# hps lights



## t.roberts (Jun 28, 2010)

what does hps stand for and can you get them from home depot or other stores or only online


----------



## willholl79 (Jun 28, 2010)

high pressure sodium

You can get them from HD or lowes, but they only carry a small variety.


----------



## killitgrillit (Jun 28, 2010)

Go to E-conolight.com and check them out, That's where most people get them, I would suggest lights with capacitors, you can call them and tell them you are using them for bowfishing and they will know exactly what you are talking about and what you need.


----------



## JpEater (Jun 28, 2010)

Most HPS lights are going to be big, bulky, heavy, and very weak cast aluminum housings. If you are looking for some custom made fixtures that will last a lifetime and never break let me know. These are some pics of the custom 400watt HPS lights me and a friend are building. I run digital ballasts but you can run regular ballasts. Digital ballasts are 7lbs per light. Regular ballasts are 35lbs plus per light. For a 400w light.


----------



## Gaducker (Jun 28, 2010)

JpEater said:


> Most HPS lights are going to be big, bulky, heavy, and very weak cast aluminum housings. If you are looking for some custom made fixtures that will last a lifetime and never break let me know. These are some pics of the custom 400watt HPS lights me and a friend are building. I run digital ballasts but you can run regular ballasts. Digital ballasts are 7lbs per light. Regular ballasts are 35lbs plus per light. For a 400w light.

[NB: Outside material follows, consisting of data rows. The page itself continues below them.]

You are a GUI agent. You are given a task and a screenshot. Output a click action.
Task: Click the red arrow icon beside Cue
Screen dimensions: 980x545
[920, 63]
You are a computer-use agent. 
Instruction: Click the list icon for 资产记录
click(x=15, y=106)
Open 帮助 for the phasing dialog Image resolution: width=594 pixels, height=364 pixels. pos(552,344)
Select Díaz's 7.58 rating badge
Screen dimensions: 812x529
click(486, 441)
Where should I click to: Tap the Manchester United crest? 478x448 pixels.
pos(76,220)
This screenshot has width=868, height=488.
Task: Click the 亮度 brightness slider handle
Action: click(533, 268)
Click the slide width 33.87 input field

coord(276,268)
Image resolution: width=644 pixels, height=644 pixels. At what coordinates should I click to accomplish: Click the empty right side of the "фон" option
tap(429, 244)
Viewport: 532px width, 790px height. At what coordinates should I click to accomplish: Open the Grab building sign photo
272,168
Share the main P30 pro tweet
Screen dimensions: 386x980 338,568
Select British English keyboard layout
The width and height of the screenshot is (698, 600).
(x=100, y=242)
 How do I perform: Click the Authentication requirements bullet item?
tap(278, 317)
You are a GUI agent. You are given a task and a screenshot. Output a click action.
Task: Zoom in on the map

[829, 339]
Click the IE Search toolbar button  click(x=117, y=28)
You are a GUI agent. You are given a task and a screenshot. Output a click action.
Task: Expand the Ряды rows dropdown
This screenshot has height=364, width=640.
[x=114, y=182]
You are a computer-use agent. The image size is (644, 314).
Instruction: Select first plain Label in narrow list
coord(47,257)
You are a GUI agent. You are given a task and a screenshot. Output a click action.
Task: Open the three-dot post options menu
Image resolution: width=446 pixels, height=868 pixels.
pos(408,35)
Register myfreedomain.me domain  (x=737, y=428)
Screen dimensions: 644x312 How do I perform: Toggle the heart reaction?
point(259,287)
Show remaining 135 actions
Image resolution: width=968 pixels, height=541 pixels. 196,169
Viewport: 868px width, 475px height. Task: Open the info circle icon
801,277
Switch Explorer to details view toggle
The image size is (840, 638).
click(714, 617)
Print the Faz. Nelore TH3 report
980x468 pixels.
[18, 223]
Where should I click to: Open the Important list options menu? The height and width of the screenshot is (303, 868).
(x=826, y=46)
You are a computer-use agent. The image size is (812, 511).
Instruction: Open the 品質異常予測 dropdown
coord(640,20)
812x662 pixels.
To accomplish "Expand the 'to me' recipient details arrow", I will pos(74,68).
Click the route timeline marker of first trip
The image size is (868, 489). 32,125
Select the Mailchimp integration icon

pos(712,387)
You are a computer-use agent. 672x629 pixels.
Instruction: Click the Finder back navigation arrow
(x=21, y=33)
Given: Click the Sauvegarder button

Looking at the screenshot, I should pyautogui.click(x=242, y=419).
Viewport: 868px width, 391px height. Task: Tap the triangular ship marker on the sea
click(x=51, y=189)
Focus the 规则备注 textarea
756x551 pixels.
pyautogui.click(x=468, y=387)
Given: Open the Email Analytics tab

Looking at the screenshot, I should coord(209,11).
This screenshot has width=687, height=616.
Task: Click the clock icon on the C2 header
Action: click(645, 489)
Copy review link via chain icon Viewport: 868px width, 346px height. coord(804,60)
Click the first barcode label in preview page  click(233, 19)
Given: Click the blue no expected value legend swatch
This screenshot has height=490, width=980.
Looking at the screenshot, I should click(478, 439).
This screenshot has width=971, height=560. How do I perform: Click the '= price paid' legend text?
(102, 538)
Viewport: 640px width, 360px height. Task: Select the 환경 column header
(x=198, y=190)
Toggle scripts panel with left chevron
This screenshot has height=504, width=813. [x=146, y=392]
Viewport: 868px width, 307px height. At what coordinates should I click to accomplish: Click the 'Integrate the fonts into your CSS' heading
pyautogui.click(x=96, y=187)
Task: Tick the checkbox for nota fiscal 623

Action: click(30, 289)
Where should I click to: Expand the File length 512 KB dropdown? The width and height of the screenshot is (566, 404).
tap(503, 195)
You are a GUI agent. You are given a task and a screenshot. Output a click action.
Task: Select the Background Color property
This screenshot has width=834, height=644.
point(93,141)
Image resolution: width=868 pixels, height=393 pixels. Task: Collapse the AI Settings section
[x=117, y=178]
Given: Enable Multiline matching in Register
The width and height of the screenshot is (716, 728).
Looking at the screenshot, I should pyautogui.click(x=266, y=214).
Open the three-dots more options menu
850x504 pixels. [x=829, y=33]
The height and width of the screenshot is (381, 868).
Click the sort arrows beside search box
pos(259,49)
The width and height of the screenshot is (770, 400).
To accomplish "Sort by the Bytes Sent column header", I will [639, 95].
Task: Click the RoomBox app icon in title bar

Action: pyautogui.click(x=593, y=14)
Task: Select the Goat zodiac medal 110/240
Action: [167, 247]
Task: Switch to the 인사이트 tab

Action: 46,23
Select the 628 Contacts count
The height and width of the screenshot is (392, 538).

Are you building them to sale? if so how much with digital ballast?


----------



## JpEater (Jun 28, 2010)

Gaducker said:


> Are you building them to sale? if so how much with digital ballast?



PM sent.


----------



## thompsonsz71 (Jun 29, 2010)

me and trey could be working on some lights for my lil fish sticker very soon,,


----------



## t.roberts (Jun 29, 2010)

thanks i got some 500 wt lights from wal mart only used them once. they worked pretty good but was gonna get maybe some 150wt to shine straight down  between the others bc some said on here the hps cut merky water better


----------



## thompsonsz71 (Jun 29, 2010)

ive got 6 150's to do on my little fish sticker.... i just need to get that project going..... i wont be messing with halogens anymore


----------